_Description of the task:_ Quote the passage on the octagonal-dodecagonal duoprismatic prism word for word, starting at "## Vertex coordinates" and ending at "x12o (full symmetry)".
## BEGIN Given passage
The octagonal-dodecagonal duoprismatic prism or otwip, also known as the octagonal-dodecagonal prismatic duoprism, is a convex uniform duoprism that consists of 2 octagonal-dodecagonal duoprisms, 8 square-dodecagonal duoprisms, and 12 square-octagonal duoprisms. Each vertex joins 2 square-octagonal duoprisms, 2 square-dodecagonal duoprisms, and 1 octagonal-dodecagonal duoprism. Being a prism based on an orbiform polytope, it is also a convex segmentoteron.

This polyteron can be alternated into a square-hexagonal duoantiprismatic antiprism, although it cannot be made uniform. The octagons can also be alternated into long rectangles to create a hexagonal-square prismatic prismantiprismoid or the dodecagons into long ditrigons to create a square-hexagonal prismatic prismantiprismoid, which are also both nonuniform.

## Vertex coordinates

The vertices of an octagonal-dodecagonal duoprismatic prism of edge length 1 are given by all permutations of the first two coordinates of:

• ${\displaystyle \left(\pm {\frac {1}{2}},\,\pm {\frac {1+{\sqrt {2}}}{2}},\,\pm {\frac {1+{\sqrt {3}}}{2}},\,\pm {\frac {1+{\sqrt {3}}}{2}},\,\pm {\frac {1}{2}}\right),}$
• ${\displaystyle \left(\pm {\frac {1}{2}},\,\pm {\frac {1+{\sqrt {2}}}{2}},\,\pm {\frac {1}{2}},\,\pm {\frac {2+{\sqrt {3}}}{2}},\,\pm {\frac {1}{2}}\right),}$
• ${\displaystyle \left(\pm {\frac {1}{2}},\,\pm {\frac {1+{\sqrt {2}}}{2}},\,\pm {\frac {2+{\sqrt {3}}}{2}},\,\pm {\frac {1}{2}},\,\pm {\frac {1}{2}}\right).}$

## Representations

An octagonal-dodecagonal duoprismatic prism has the following Coxeter diagrams:

• x x8o x12o (full symmetry)
• x x4x x12o (octagons as ditetragons)
• x x8o x6x (dodecagons as dihexagons)
• x x4x x6x
• xx8oo xx12oo&#x (octagonal-enneagonal duoprism atop octagonal-enneagonal duoprism)
• xx4xx xx12oo&#x
• xx8oo xx6xx&#x
• xx4xx xx6xx&#x
## END Given passage
## BEGIN Entries shown
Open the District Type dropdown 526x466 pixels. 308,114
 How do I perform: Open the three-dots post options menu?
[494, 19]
## END Entries shown
## BEGIN Entries shown
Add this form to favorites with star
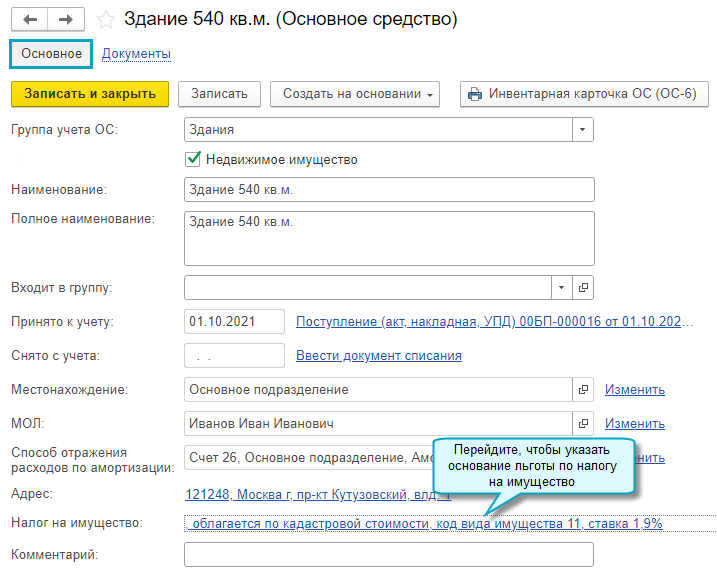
## END Entries shown
_Exercise answer:_
## Vertex coordinates

The vertices of an octagonal-dodecagonal duoprismatic prism of edge length 1 are given by all permutations of the first two coordinates of:

• ${\displaystyle \left(\pm {\frac {1}{2}},\,\pm {\frac {1+{\sqrt {2}}}{2}},\,\pm {\frac {1+{\sqrt {3}}}{2}},\,\pm {\frac {1+{\sqrt {3}}}{2}},\,\pm {\frac {1}{2}}\right),}$
• ${\displaystyle \left(\pm {\frac {1}{2}},\,\pm {\frac {1+{\sqrt {2}}}{2}},\,\pm {\frac {1}{2}},\,\pm {\frac {2+{\sqrt {3}}}{2}},\,\pm {\frac {1}{2}}\right),}$
• ${\displaystyle \left(\pm {\frac {1}{2}},\,\pm {\frac {1+{\sqrt {2}}}{2}},\,\pm {\frac {2+{\sqrt {3}}}{2}},\,\pm {\frac {1}{2}},\,\pm {\frac {1}{2}}\right).}$

## Representations

An octagonal-dodecagonal duoprismatic prism has the following Coxeter diagrams:

• x x8o x12o (full symmetry)